Title: Welker, Peter

Source text: Surgeon General Joseph K. Barnes, United States Army, The Medical and Surgical History of the War of the Rebellion. (1861–65.), Part 1, Volume 2 (Washington, D.C.: Government Printing Office, 1870), 500.

Keywords:wounds and injuries of the chestgunshot wounds of the chestpenetrating gunshot wounds of the chesttreatment by hermetically sealingball entered above nipple between fourth and fifth ribs, emerged at border of scapulaball passed through lungfractured sixth rib

Civil War Washington ID: med.d1e19532

TEI/XML: med.d1e19532.xml


CASE.—Corporal Peter Welker, Co. A., 1st United States Sharp-shooters, was wounded at Manassas Gap, July 23d, 1863, by a conoidal musket ball, which entered above the right nipple, between the fourth and fifth ribs; passed through the lung and emerged at the inferior border of the scapula, fracturing at the same time the sixth rib.
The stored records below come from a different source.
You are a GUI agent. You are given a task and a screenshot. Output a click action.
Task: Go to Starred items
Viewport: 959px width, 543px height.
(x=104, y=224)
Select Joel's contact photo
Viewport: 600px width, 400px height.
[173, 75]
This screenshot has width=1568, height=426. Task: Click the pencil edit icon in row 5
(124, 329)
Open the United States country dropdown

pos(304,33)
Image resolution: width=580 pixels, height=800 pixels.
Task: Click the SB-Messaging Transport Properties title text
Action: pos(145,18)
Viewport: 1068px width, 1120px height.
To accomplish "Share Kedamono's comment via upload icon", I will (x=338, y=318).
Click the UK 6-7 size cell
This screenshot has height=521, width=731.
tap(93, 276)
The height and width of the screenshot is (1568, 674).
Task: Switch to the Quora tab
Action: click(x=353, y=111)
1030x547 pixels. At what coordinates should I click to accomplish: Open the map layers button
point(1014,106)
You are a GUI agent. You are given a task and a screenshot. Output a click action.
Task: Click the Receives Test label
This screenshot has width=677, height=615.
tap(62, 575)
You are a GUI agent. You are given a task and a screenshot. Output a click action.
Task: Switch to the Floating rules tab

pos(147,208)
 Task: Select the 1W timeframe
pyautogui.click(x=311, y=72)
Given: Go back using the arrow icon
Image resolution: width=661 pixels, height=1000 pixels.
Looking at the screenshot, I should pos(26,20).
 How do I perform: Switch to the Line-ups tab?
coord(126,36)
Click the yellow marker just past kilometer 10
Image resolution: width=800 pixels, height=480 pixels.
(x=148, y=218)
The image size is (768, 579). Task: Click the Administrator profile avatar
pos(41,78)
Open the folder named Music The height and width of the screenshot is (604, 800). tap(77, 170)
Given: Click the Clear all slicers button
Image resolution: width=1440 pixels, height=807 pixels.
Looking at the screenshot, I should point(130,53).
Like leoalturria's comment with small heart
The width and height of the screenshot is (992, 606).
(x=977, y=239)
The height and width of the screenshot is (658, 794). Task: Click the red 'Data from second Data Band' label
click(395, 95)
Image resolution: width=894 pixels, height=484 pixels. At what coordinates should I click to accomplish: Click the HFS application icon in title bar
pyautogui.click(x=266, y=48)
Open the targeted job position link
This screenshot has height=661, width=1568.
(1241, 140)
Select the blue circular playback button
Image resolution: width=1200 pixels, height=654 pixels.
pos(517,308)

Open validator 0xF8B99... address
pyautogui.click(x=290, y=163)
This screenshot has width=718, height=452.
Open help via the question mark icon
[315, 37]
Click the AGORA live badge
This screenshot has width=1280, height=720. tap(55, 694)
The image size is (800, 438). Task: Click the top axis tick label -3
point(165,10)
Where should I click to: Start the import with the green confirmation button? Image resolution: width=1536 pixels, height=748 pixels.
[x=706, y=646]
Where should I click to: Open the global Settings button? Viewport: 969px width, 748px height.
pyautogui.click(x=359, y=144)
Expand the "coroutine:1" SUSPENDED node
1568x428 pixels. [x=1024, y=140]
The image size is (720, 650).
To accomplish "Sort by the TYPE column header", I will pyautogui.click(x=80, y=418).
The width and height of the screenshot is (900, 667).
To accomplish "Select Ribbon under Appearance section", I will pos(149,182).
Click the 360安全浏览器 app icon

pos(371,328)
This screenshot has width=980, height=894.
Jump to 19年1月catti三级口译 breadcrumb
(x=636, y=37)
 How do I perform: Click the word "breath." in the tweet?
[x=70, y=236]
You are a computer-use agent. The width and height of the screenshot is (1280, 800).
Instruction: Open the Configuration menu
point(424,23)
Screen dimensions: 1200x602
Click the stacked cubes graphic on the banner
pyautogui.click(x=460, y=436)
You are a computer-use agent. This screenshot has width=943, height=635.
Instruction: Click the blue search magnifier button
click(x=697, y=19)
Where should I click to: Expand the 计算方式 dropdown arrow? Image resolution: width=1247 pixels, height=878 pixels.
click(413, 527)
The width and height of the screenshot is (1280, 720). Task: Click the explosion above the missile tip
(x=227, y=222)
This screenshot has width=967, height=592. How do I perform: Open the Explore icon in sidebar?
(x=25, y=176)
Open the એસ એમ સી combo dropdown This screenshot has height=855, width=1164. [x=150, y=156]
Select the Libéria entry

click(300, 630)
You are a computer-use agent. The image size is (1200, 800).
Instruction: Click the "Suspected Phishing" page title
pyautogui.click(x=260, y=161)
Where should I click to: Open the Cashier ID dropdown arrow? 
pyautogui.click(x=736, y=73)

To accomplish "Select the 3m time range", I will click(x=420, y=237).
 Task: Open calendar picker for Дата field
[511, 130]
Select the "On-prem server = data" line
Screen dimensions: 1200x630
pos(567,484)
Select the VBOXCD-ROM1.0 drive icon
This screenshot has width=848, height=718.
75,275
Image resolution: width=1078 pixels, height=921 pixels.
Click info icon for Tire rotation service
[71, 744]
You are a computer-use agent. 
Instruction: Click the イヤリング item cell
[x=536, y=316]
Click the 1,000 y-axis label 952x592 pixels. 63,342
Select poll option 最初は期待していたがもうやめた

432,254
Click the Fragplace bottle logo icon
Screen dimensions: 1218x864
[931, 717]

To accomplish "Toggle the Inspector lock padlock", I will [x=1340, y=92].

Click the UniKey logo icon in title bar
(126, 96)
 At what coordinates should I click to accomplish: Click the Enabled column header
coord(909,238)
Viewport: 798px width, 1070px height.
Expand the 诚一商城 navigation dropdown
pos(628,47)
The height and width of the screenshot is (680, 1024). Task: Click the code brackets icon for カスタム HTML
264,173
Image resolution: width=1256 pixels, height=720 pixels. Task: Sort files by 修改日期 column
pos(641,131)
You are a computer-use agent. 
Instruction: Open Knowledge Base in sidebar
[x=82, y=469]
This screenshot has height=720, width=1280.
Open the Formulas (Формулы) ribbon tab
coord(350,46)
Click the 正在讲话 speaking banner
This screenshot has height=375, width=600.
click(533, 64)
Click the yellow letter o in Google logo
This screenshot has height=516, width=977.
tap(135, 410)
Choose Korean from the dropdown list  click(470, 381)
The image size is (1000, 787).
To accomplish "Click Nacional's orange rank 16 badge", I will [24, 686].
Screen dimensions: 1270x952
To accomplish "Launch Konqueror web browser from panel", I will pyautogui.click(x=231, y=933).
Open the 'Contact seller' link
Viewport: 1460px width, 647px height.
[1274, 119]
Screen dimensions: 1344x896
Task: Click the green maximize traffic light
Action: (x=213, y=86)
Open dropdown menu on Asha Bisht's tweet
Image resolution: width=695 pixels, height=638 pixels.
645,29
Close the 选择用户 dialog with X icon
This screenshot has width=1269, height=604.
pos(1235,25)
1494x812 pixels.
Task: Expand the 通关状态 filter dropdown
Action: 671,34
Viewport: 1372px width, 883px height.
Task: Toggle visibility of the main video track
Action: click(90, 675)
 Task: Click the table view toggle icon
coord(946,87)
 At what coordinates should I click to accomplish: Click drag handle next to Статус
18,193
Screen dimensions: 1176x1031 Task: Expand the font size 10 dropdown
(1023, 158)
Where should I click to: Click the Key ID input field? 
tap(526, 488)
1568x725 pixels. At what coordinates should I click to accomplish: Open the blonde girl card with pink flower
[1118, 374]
The wounds were hermetically sealed on the field by Assistant Surgeon B. Howard, U. S. A. The patient was sent to Washington, and admitted into Mount Pleasant Hospital, July 30th, suffering from pain in the right lung and some dyspnœa, otherwise doing well. The dyspnœa, attended with pain, increased almost to suffocation; pulse becoming greatly accelerated until the night of July 31st, when the posterior dressing burst open, and a profuse discharge of clotted blood and purulent matter took place; a similar collection, amounting to nearly a pint, gushed from the anterior wound, upon the removal of its dressings, the following morning. Immediate relief was obtained and general improvement commenced; the respiratory murmur, which had been absent in the lower portion of the lung, returned and was perceptible everywhere, except in the immediate vicinity of the wound. The purulent discharge continued profuse, until about the first of October, but, by the 13th of this month, it had, in a great measure, ceased, and the patient was allowed a furlough. He returned on December 13th, 1863, greatly improved. The anterior opening had closed and the posterior nearly; from the latter, necrosed bone was subsequently removed. Opiates and stimulants were administered throughout the treatment, according to the requirements of the case. On February 29th, 1864, crepitant râles were heard only in the region of the wound, and some pain felt about the shoulders. This man was discharged from service on March 29th, 1864, and was subsequently pensioned. Pension Examiner S. A. Fisk reports, July 20th, 1867, "the pensioner suffers from an inward soreness and spitting of blood; can only do light work, and has pains in the head." The case is reported by Assistant Surgeon C. A. McCall, U. S. A.⃰


⃰The history of this case, up to the date of that publication, was inserted in the surgical report in Circular No. 6, S. G. O., 1865, and introduced with the observation that: The histories of the cases, in which, this plan (of hermetically sealing) was adopted, have been traced, in most instances, to their rapidly fatal conclusion. The following case is the only recorded exception." This statement was exact at that date; but, as is seen, many other instances of favorable terminations have since been traced. I believe the evidence still fully sustains the "unqualified condemnation of the practice," then expressed.—COMPILER.